◆ PROBLEM STATEMENT ◆
Identify all lines in the data containing the string "green". Copy them out.

◆ DATASET CONTENT ◆
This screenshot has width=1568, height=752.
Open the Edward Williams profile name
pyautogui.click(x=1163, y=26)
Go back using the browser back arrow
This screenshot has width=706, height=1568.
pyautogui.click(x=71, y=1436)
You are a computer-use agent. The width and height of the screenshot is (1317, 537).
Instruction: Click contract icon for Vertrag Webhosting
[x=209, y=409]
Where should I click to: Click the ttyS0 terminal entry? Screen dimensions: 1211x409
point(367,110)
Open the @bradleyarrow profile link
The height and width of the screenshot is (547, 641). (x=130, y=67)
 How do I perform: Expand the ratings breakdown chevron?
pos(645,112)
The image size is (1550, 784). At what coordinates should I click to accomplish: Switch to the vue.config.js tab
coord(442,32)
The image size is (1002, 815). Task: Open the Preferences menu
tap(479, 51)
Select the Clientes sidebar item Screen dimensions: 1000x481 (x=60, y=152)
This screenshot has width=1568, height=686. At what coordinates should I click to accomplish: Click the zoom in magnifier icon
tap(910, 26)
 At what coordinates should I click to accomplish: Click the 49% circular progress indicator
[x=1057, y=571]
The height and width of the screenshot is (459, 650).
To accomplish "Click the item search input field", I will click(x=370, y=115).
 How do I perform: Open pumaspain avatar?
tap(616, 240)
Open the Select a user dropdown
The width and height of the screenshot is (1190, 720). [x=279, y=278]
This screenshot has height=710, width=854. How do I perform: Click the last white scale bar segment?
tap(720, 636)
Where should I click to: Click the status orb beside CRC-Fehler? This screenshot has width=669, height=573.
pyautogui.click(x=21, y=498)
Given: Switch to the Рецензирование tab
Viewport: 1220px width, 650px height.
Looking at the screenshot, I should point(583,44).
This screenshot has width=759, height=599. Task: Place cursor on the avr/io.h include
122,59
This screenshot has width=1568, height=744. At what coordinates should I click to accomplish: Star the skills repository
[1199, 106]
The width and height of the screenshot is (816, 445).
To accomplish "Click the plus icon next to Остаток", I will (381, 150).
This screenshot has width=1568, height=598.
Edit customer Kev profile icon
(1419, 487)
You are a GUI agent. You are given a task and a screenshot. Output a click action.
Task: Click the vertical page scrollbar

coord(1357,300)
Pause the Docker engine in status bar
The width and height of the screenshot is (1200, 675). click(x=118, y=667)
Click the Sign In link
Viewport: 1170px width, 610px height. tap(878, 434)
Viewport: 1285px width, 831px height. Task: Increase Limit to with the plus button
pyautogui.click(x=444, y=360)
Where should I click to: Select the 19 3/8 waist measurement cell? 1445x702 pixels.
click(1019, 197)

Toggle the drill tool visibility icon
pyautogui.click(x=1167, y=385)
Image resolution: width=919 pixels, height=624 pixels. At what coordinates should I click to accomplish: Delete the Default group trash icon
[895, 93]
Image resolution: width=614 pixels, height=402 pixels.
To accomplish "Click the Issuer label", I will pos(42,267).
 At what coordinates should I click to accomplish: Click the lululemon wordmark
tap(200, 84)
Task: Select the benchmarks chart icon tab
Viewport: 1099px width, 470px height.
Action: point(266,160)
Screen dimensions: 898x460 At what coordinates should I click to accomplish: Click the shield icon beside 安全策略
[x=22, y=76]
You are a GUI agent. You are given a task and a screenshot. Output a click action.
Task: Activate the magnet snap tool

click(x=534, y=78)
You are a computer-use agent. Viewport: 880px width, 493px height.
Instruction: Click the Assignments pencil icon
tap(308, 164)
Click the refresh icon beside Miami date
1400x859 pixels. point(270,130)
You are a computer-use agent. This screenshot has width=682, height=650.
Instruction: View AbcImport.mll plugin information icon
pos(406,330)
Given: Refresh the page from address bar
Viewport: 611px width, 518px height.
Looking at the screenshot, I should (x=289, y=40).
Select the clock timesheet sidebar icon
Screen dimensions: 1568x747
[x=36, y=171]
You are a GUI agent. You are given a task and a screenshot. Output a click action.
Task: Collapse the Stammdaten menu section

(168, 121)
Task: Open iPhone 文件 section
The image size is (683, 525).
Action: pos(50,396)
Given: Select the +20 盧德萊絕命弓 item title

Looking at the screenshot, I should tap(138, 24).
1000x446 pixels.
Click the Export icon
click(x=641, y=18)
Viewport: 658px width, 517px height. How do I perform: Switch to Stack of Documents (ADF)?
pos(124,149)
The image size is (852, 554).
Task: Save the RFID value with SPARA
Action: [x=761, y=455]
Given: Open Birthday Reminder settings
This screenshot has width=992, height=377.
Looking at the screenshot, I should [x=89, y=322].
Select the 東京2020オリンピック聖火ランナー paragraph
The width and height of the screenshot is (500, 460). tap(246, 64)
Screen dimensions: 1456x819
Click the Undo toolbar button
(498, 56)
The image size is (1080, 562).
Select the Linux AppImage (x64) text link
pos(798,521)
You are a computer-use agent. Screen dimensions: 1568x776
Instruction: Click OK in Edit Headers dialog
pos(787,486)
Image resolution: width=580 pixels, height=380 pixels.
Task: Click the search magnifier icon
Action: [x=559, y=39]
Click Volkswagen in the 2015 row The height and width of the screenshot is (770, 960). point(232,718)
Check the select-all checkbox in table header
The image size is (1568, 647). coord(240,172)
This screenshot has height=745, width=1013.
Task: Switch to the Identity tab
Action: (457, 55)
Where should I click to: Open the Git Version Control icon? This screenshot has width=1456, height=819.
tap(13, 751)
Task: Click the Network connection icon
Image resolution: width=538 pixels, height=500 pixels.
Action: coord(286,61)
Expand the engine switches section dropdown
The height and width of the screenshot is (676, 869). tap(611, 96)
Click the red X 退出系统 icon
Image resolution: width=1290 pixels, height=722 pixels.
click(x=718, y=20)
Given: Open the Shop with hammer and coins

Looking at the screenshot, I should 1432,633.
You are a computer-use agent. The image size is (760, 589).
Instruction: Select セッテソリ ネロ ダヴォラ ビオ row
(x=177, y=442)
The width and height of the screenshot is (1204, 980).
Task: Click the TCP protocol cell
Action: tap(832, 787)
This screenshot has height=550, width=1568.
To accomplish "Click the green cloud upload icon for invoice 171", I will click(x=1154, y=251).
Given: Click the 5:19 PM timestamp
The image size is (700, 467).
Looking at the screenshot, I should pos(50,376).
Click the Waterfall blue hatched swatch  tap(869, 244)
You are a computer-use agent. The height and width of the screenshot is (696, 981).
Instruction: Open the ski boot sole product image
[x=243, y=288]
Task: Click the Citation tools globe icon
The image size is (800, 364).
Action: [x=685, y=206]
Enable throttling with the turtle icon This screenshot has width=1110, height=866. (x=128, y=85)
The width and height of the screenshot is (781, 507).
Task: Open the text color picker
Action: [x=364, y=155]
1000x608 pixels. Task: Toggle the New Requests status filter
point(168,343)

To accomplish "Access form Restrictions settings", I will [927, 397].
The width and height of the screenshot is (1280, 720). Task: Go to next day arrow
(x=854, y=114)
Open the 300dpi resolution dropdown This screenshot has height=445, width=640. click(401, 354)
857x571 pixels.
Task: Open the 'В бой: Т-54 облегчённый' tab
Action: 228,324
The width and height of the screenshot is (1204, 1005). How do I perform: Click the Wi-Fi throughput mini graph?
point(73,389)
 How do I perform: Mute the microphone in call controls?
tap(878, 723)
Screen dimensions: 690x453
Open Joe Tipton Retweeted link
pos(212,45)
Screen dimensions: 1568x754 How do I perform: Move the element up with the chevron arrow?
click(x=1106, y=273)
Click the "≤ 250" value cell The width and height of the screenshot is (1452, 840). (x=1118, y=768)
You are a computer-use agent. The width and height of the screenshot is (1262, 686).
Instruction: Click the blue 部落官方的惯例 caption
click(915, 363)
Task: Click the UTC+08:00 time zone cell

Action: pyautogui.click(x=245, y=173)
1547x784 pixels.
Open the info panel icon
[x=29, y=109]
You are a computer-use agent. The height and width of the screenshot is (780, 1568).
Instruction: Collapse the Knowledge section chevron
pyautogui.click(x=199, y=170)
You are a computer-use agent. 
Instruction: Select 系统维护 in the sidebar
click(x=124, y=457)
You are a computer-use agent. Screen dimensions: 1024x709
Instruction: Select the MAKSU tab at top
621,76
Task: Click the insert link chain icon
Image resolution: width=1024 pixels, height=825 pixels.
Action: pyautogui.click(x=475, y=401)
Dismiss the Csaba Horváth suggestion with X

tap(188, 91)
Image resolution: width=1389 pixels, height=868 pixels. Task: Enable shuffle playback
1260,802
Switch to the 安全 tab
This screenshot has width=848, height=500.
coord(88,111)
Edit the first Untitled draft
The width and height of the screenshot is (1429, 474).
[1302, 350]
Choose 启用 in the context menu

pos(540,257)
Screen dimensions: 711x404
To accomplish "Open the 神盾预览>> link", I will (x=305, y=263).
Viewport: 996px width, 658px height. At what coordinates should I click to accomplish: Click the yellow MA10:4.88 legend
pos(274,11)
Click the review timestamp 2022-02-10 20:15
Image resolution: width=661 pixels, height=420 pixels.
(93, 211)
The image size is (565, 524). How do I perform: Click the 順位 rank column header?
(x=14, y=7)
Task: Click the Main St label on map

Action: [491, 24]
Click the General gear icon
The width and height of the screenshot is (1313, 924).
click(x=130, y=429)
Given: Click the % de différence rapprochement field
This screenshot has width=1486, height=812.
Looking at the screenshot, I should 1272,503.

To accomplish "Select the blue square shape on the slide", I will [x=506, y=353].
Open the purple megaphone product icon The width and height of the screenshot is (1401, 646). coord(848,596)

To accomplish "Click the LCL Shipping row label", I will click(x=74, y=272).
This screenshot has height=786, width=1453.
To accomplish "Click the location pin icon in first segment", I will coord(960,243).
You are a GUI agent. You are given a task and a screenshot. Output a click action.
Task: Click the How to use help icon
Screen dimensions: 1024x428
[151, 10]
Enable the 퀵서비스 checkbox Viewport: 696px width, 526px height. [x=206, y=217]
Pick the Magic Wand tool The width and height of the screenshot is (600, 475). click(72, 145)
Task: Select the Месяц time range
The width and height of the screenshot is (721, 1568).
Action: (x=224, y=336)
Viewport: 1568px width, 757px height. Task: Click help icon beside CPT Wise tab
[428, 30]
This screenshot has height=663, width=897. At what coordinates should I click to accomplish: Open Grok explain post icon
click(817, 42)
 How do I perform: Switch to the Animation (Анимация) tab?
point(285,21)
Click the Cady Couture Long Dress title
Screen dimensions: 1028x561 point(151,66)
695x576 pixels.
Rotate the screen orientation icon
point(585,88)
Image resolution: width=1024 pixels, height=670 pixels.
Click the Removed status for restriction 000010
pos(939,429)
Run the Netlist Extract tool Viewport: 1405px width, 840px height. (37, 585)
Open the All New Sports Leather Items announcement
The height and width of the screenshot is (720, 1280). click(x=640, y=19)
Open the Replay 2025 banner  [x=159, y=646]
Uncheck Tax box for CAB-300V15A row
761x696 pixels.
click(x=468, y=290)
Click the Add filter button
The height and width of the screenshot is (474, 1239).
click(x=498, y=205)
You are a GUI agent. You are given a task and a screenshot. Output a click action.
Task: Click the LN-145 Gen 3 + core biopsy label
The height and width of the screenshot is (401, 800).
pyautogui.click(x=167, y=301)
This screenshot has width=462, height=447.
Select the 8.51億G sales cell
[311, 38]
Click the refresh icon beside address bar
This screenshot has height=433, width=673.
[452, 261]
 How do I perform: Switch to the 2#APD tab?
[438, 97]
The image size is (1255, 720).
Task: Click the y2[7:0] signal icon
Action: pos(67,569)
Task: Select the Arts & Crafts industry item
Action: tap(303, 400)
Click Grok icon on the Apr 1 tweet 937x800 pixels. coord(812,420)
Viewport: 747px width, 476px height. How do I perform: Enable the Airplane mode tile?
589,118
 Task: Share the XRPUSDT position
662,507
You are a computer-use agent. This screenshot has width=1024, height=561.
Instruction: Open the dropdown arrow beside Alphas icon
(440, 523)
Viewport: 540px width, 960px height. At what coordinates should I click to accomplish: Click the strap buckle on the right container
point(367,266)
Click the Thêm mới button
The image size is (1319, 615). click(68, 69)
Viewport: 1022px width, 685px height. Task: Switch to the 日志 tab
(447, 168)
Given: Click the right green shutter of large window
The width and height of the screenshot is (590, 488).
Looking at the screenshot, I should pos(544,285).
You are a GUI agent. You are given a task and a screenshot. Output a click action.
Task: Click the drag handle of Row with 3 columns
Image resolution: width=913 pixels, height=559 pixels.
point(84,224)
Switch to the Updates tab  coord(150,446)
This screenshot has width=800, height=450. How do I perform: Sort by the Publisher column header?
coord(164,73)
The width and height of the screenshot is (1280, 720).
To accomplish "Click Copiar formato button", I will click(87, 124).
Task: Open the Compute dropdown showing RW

◆ RESULT OF THE TASK ◆
To accomplish "Click the green cloud upload icon for invoice 171", I will click(x=1154, y=251).
Given: Click the right green shutter of large window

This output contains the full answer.